[vol. VI, pp. 682-683, n. 897]

W. G. M. G.

Torino, 27 dicembre 1914

Carissime in N. S. G. C. Superiora, Assistente e Suore,

È passato più di un anno dalla vostra partenza e della vostra dimora in Africa: e come primo di Apostolato ha grande importanza per voi e per l’avvenire del nostro Istituto. Si tratta della prima prova delle virtù missionarie, per essere il vostro esempio norma alle sorelle che vi seguiranno. Fate perciò un serio esame sul come avete trascorso questo tempo. Se il cuore vi assicura di avere ben corrisposto alla grazia della sublime vocazione, ringraziatene il Signore; e rinnovate in voi il vero spirito della missionaria, per ognor più avanzare nella perfezione e nello zelo delle anime infedeli. Che se la coscienza vi rimproverasse di infedeltà, e di essere venute meno alle generose promesse fatte durante la vostra formazione, e specialmente sul punto della vostra partenza, pentitevene sinceramente; e subito datevi a riparare il malfatto e le vostre mancanze con più ferme e costanti risoluzioni.

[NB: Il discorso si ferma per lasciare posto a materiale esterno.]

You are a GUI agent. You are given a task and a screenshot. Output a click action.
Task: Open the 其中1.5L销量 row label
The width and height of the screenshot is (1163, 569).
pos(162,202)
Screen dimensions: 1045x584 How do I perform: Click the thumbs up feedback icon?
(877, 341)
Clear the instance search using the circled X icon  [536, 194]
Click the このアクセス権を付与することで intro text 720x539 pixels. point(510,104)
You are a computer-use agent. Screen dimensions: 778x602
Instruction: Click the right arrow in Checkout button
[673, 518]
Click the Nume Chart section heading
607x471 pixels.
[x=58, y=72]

Non abbiate a male che quale padre delle anime vostre, vi parli chiaro, e vi dica che mentre lungo l’anno le buone notizie sulla maggior parte di voi, mi consolarono molto; mi addolorarono quelle su alcune, le quali non corrisposero alla mia aspettazione ed alle promesse fattemi davanti al S. Altare. Non vi fu in tutte e sempre pronta e cordiale obbedienza alla Superiora ed all’Assistente; e ciò per qualsiasi impiego anche materiale, e nella puntualità di adempierlo, non carità generosa nell’aiutarvi vicendevolmente nelle vostre occupazioni; ma vi furono superbie, invidie e gelosie, da essere di cattivo esempio non solo alle sorelle, ma anche agli estranei. Il buon Dio volle provarvi con malanni anche gravi di parecchie di voi; e qualcuna dimostrò nella prova poca pazienza e poco spirito di mortificazione; ma piuttosto intolleranza, e sconoscenza alle sollecitudini dei Superiori, specialmente della buona Superiora; con esigenze esagerate nelle cure e nel vitto, non certo conformi alla povertà professata. Dico cose che voi stesse avete viste, e a me vennero riferite più che dalla vostra Superiora, da altri che certamente non si edificarono.

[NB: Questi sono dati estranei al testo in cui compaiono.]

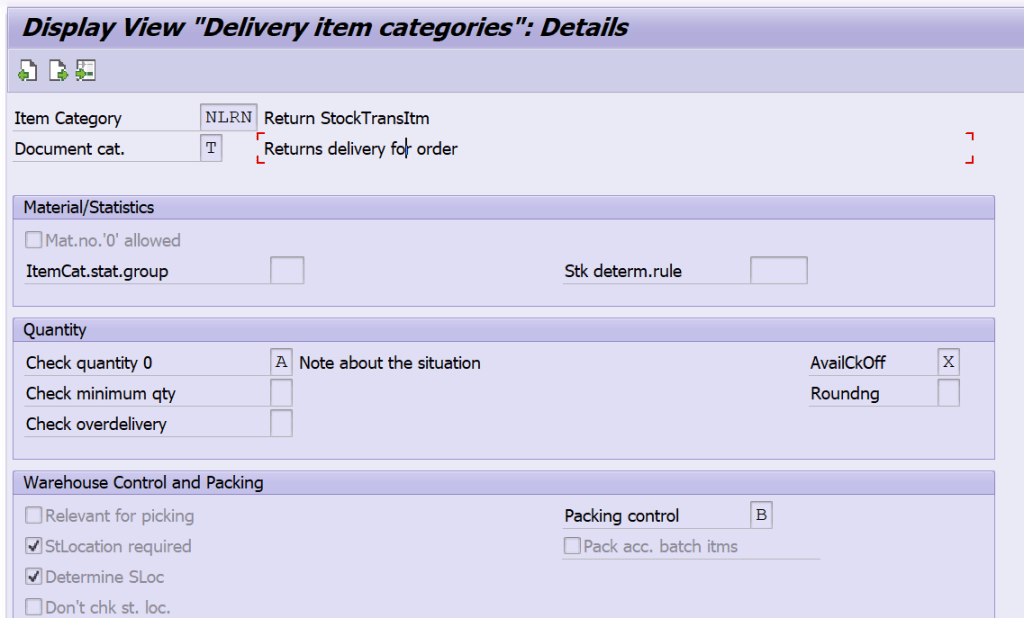Click the ItemCat.stat.group input field

[x=287, y=270]
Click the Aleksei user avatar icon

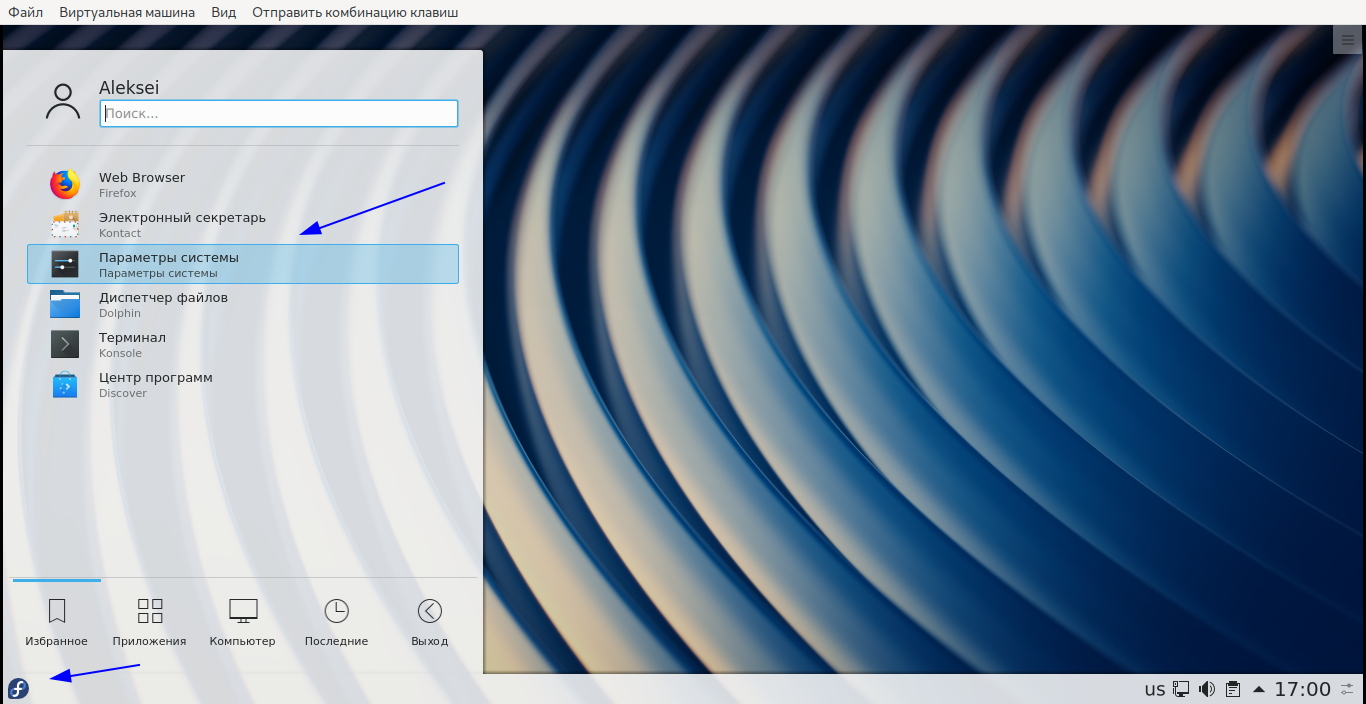[x=63, y=101]
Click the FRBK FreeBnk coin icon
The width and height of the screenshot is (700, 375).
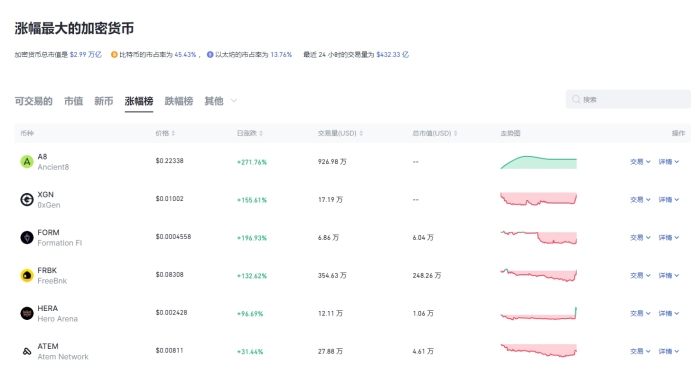[27, 275]
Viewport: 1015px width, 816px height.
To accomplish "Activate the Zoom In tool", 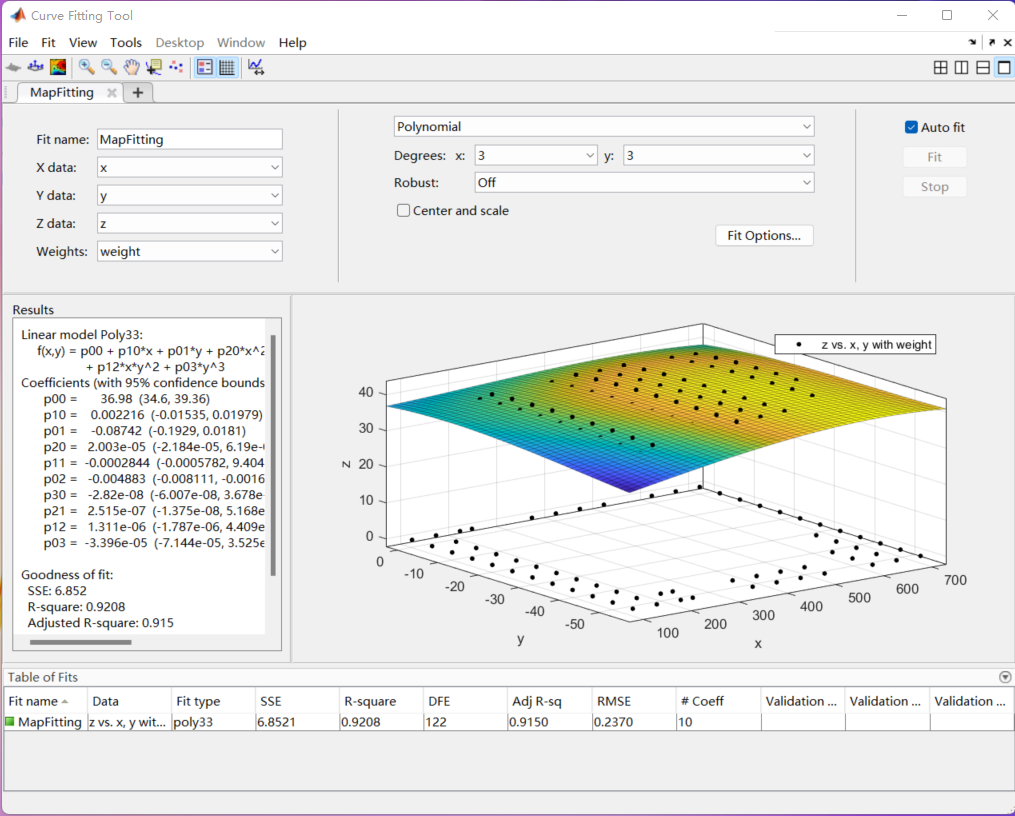I will (87, 67).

Mentre come padre so compatire l’umana fragilità, non posso, né intendo che si vada avanti con questo spirito. Le colpevoli rientrino in se stesse, e pensino alle conseguenze di tale condotta davanti a Dio e ai Superiori. Il Signore non abbisogna di voi, e può anche ritirare la grazia della vocazione per la vostra incorrispondenza; ed in questo caso sarebbero terribili le conseguenze in vita e in punto di morte.

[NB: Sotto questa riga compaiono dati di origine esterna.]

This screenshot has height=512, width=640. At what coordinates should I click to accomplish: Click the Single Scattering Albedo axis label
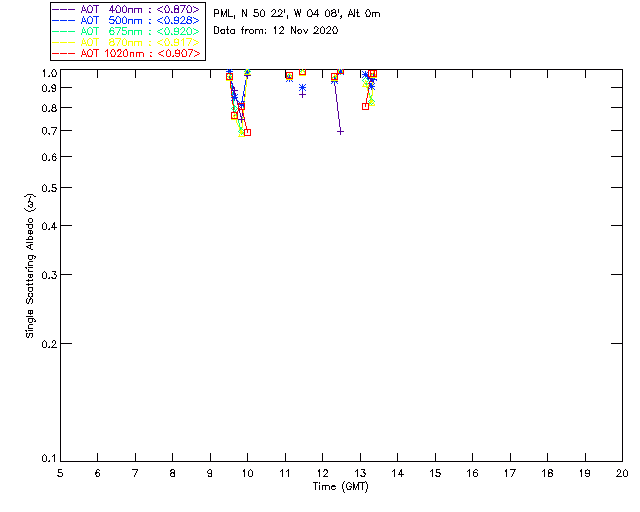30,266
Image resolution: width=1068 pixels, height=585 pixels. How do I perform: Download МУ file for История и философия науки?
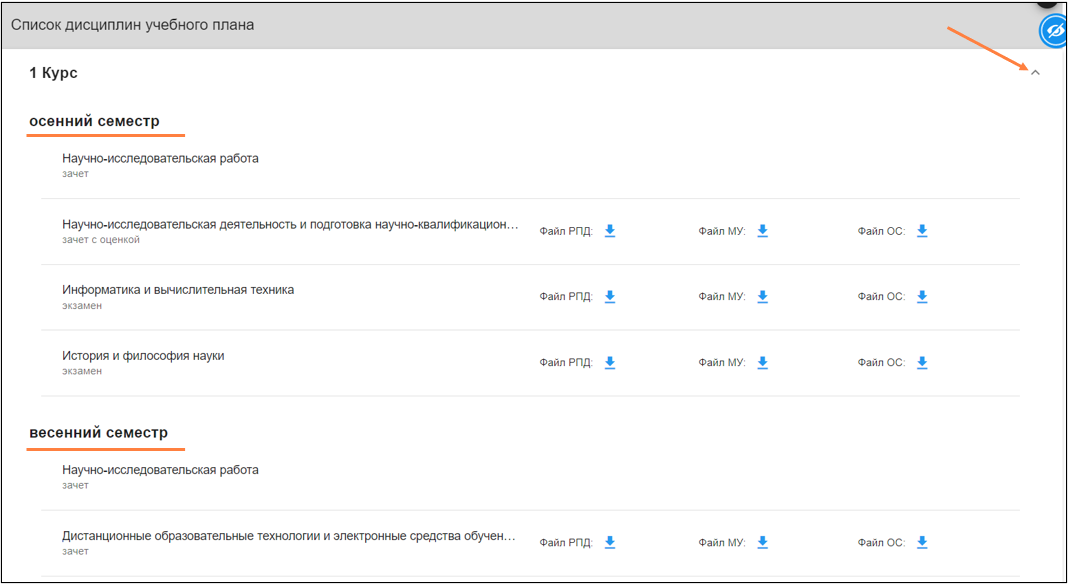point(763,362)
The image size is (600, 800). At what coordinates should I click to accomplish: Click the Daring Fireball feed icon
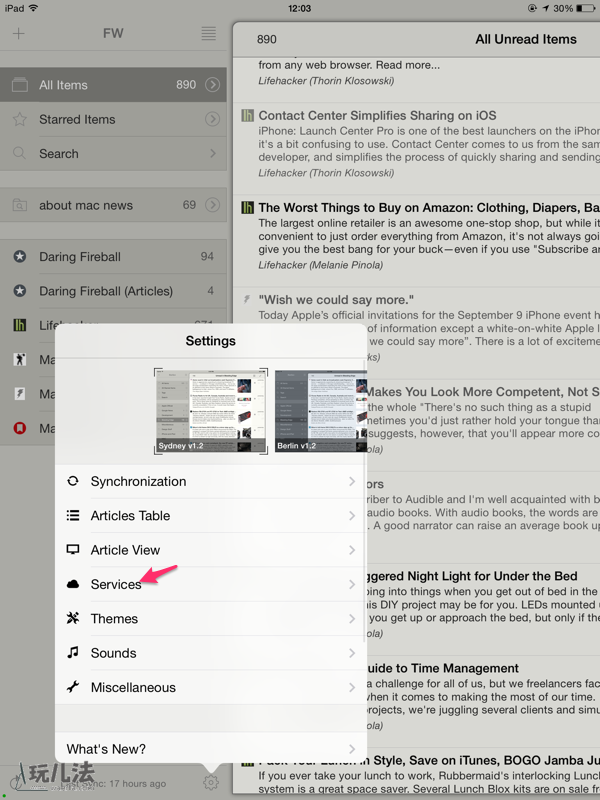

Perdonatemi questo sfogo paterno, che stimai necessario per rimettere tutte in carreggiata: le fedeli si raffermino, le altre riprendano il fervore. Sono certo che un secondo anno rimedierà alle deficienze del primo; e così la nostra SS. Consolata sarà contenta delle Sue figlie predilette.

Io pregherò per voi ogni giorno presso il S. Altare della nostra celeste Patrona, dove pure vi benedico di gran cuore. Aff.mo in G. M. G.